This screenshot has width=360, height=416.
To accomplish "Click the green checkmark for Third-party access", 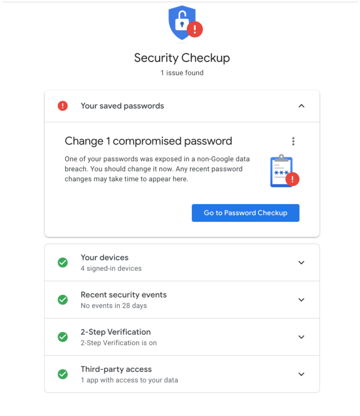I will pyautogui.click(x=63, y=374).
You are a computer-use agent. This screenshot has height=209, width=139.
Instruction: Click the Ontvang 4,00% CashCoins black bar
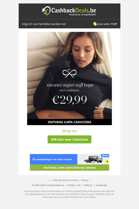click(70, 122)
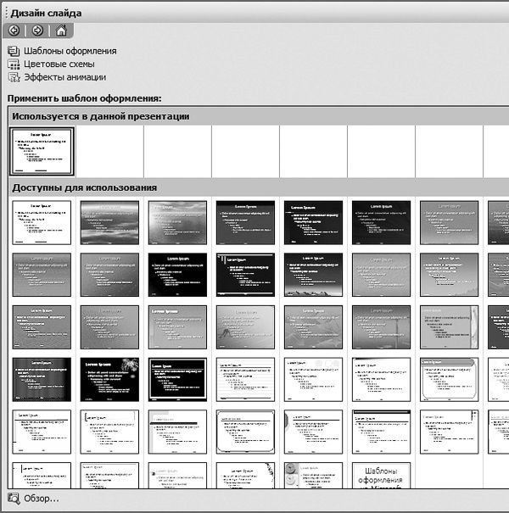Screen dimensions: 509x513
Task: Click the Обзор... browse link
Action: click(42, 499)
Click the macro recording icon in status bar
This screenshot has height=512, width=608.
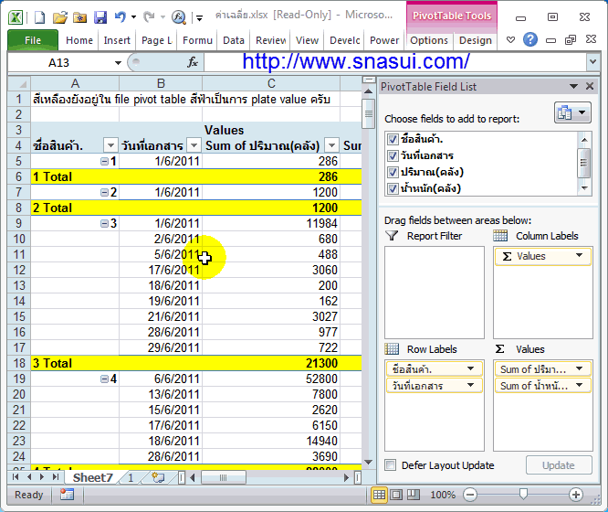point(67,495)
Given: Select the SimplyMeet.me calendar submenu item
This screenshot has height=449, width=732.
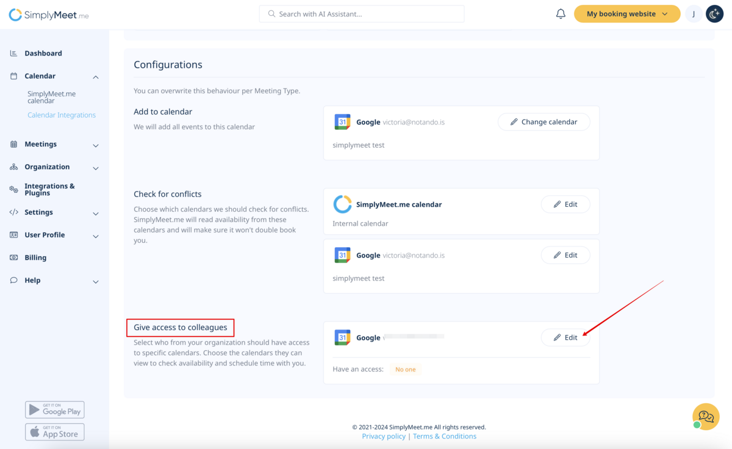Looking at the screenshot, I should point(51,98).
--
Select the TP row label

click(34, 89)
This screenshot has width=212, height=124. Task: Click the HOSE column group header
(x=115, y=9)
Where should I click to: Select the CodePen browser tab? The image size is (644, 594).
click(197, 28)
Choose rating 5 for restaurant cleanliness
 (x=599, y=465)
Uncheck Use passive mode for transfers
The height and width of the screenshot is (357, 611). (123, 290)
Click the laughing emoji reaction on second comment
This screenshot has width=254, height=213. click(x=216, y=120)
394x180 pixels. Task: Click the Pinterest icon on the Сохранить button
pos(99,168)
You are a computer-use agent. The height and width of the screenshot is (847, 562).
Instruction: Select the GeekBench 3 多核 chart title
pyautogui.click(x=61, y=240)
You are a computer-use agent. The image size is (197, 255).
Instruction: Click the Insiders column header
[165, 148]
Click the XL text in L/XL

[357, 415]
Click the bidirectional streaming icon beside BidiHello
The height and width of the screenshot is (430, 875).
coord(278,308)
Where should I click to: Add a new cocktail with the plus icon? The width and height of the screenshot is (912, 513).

Brief:
Set down exactly the lines of the data above, beginning with the line that has "This screenshot has width=212, height=124." and ending with the line that has "Where should I click to: Add", and no others.

Solution below:
This screenshot has width=212, height=124. Task: Click the HOSE column group header
(x=115, y=9)
Where should I click to: Select the CodePen browser tab? The image size is (644, 594).
click(197, 28)
Choose rating 5 for restaurant cleanliness
 (x=599, y=465)
Uncheck Use passive mode for transfers
The height and width of the screenshot is (357, 611). (123, 290)
Click the laughing emoji reaction on second comment
This screenshot has width=254, height=213. click(x=216, y=120)
394x180 pixels. Task: Click the Pinterest icon on the Сохранить button
pos(99,168)
You are a computer-use agent. The height and width of the screenshot is (847, 562).
Instruction: Select the GeekBench 3 多核 chart title
pyautogui.click(x=61, y=240)
You are a computer-use agent. The image size is (197, 255).
Instruction: Click the Insiders column header
[165, 148]
Click the XL text in L/XL

[357, 415]
Click the bidirectional streaming icon beside BidiHello
The height and width of the screenshot is (430, 875).
coord(278,308)
Where should I click to: Add a new cocktail with the plus icon? The width and height of the screenshot is (912, 513).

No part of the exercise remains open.